Mozah al-Misnad and Natasa Micic
After her entry into public life at the ONU conference on children’s rights, Mozah al-Misnad, wife of the Emir of Qatar, takes the platform to inaugurate the University of Doha. Natasa Micic, thirty-five year old lawyer, is appointed ad interim President of the Serbian Republic. Two women called to play roles of prestige in countries where women’s participation is traditionally marginal, for both religious and political reasons. After Indira Gandhi, Margaret Thatcher and the various different government figures in the Scandinavian countries, the East too is cautiously opening its doors to the involvement of women in institutional life.
A new “fashion” has arrived from the United States: determining your own genetic horoscope. Through scientific study it is possible to hypothesise the probable causes of people’s deaths. By rubbing the gums for about a minute with a special toothbrush and a liquid supplied by the specialised laboratories and getting the resulting liquid analysed, it is possible to draw up a genetic mapping which reveals the more serious health-related risks. The arguments focus above all on the lack of appropriate psychological support at the time when people are informed of the result.
Mambo Sinuendo by Ry Cooder
In his latest album Mambo Sinuendo Ry Cooder teams up with the guitar of Manuel Galb^n, legendary Cuban guitarist. The CD, produced six years after the last success of the Buena Vista Social Club, has been on sale since 24th January. A record that came into being against the American embargo of the Castro regime: Ry Cooder had to defy the USA law which prevents the country’s citizens from carrying out any activity with Cuba. In this musical project, on which Ry Cooder has worked almost uninterruptedly for six years, we hear musical references that are different compared to the previous album produced in 1997. Mambo Sinuendo is reminiscent of the Havana of the fifties, where, for the first time, a style arrived from outside Cuba: this was the pop-jazz which here met with and blended with the Latin tradition.

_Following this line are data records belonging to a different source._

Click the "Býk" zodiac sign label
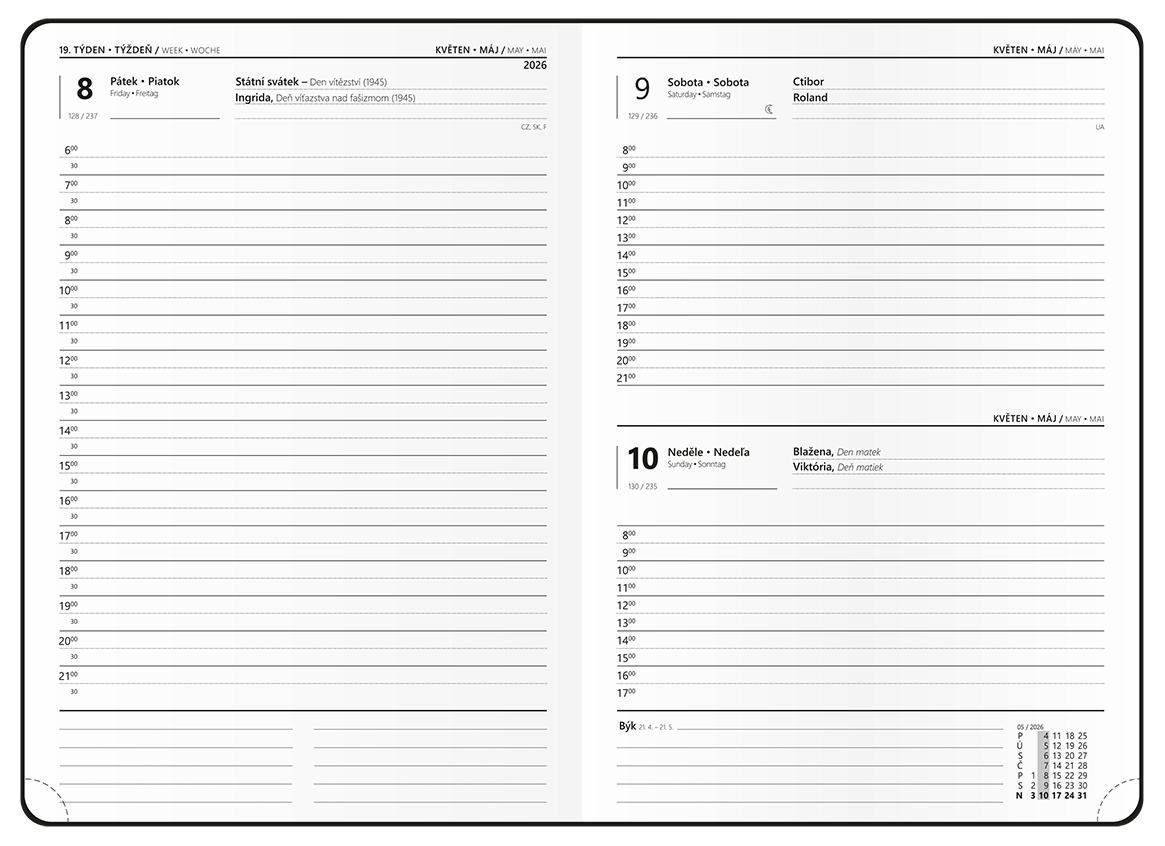 (627, 726)
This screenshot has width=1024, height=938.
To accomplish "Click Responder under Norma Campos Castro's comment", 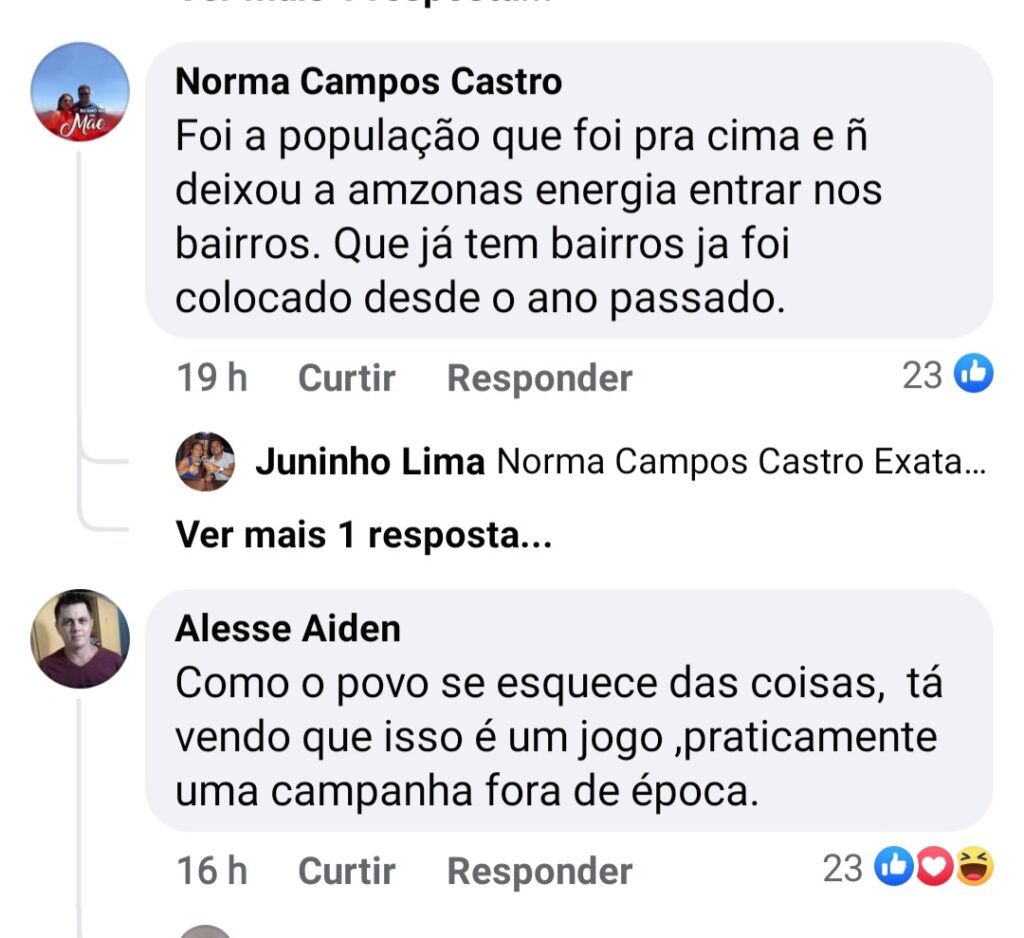I will coord(539,378).
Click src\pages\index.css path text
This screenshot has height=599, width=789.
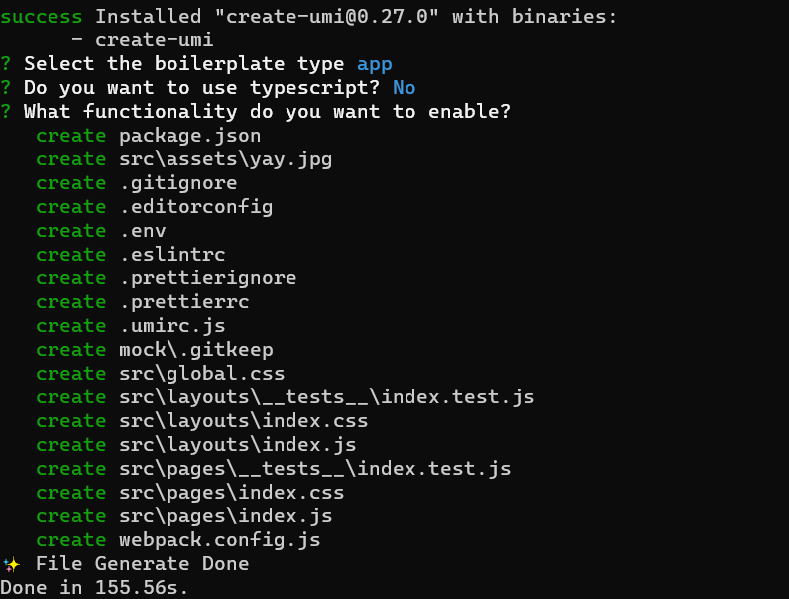pyautogui.click(x=231, y=493)
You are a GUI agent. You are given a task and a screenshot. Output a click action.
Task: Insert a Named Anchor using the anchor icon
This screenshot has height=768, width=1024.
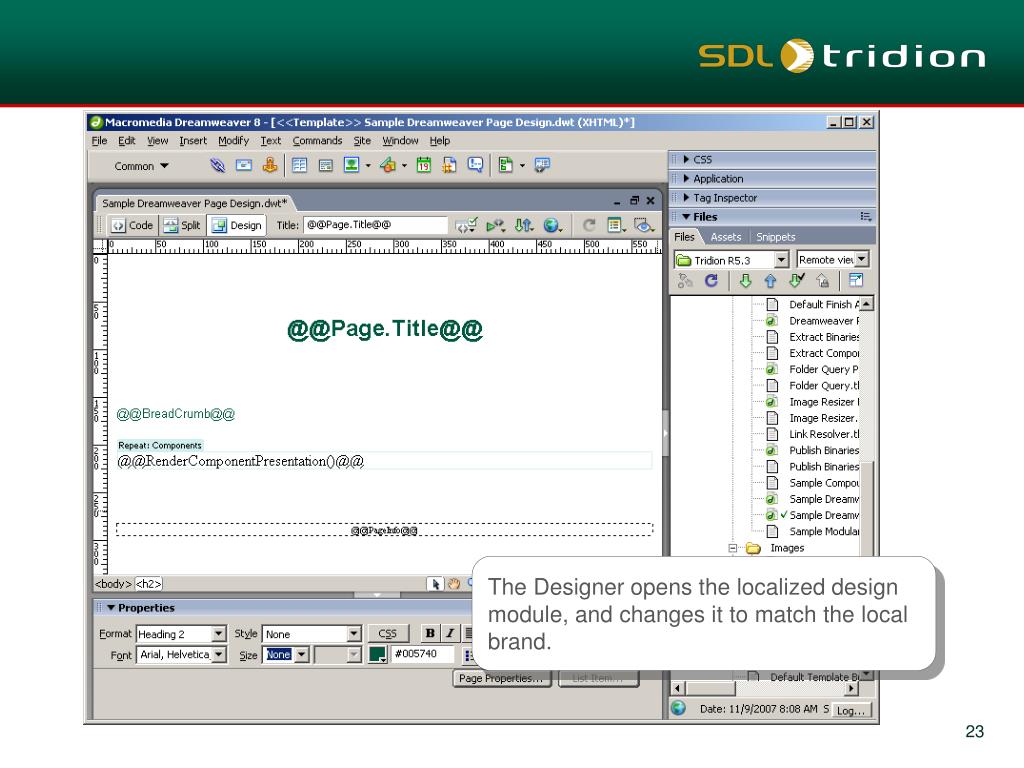click(x=269, y=166)
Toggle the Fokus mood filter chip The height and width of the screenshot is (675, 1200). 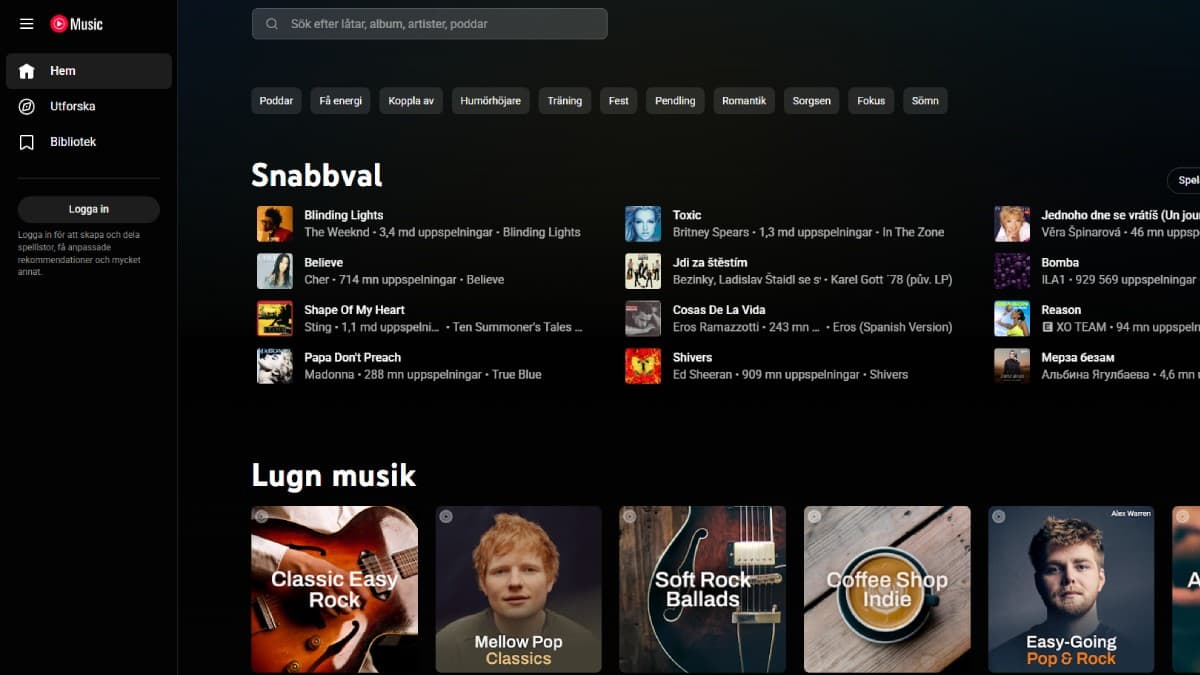[x=870, y=100]
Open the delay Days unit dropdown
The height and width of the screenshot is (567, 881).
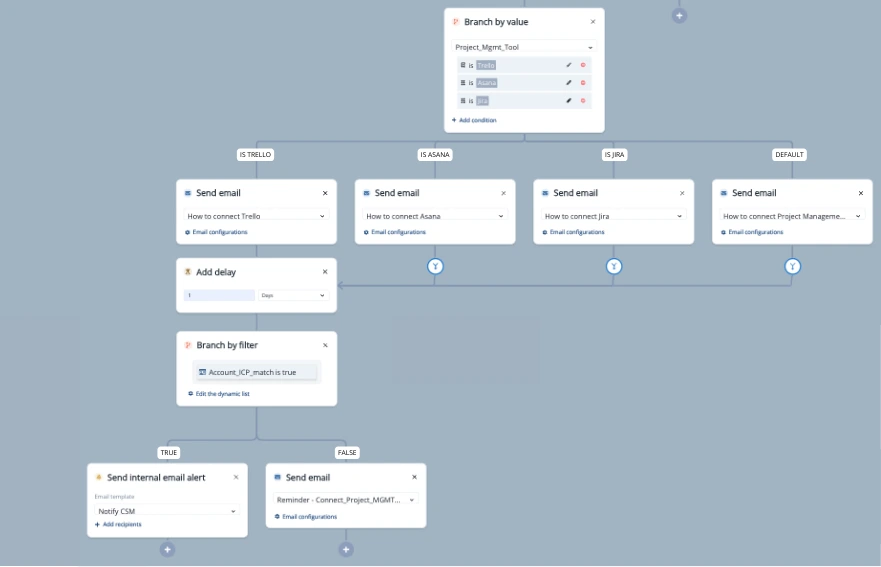[293, 296]
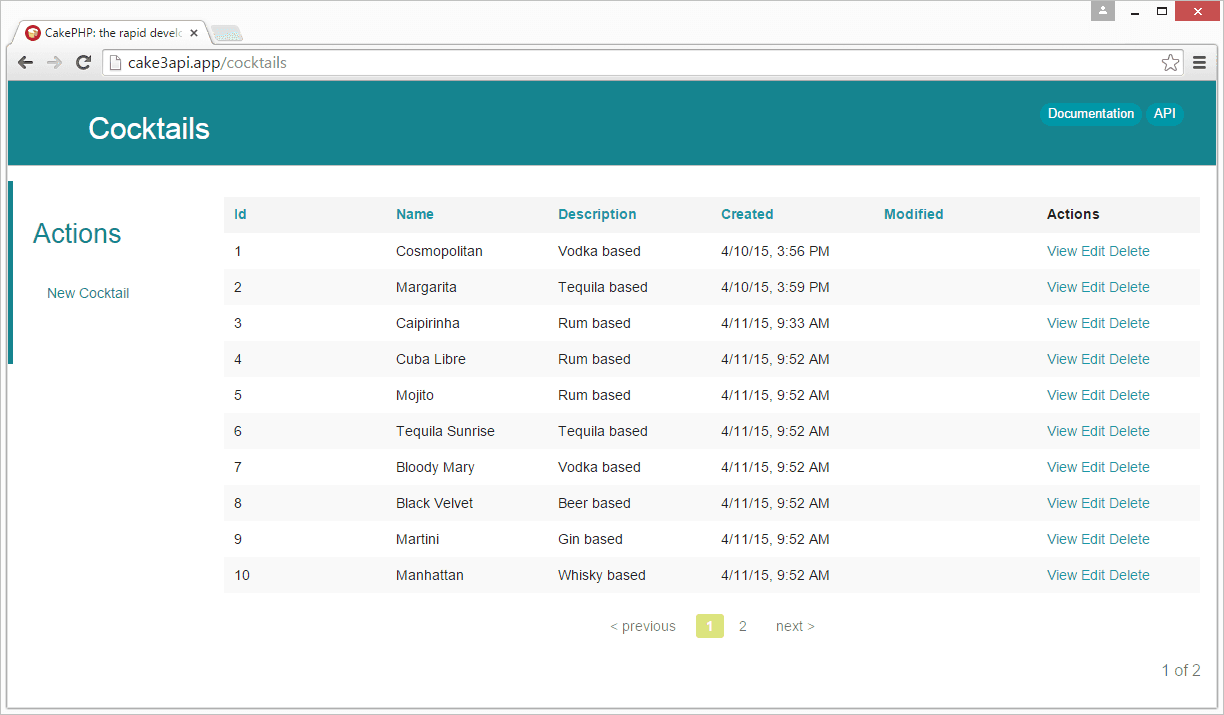Open the Chrome hamburger menu
The width and height of the screenshot is (1224, 715).
tap(1200, 63)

The Byzantine by Nikolay Spasskiy
The book The Byzantine by Nikolay Spasskiy, ambassador of the Russian Federation in Italy. a diplomat since 1997 but since 1999 a writer as well, is the historical reconstruction of a real story set in the fifteenth century: a story with dark sides that the author re-constructs using his creative spirit. The real subject of the book is the end of Byzantium, in the sense of its civilisation rather than the actual State, its cultural decadence but also its burden of myths and experiences, its enormous influence over Russia. The historical lesson of Byzantium can also be read in the light of present-day politics and, although it was written before the 11th September 2001 and never revised since, we find in the book the concern for the dramatic deterioration in relations between the civilisations of East and West.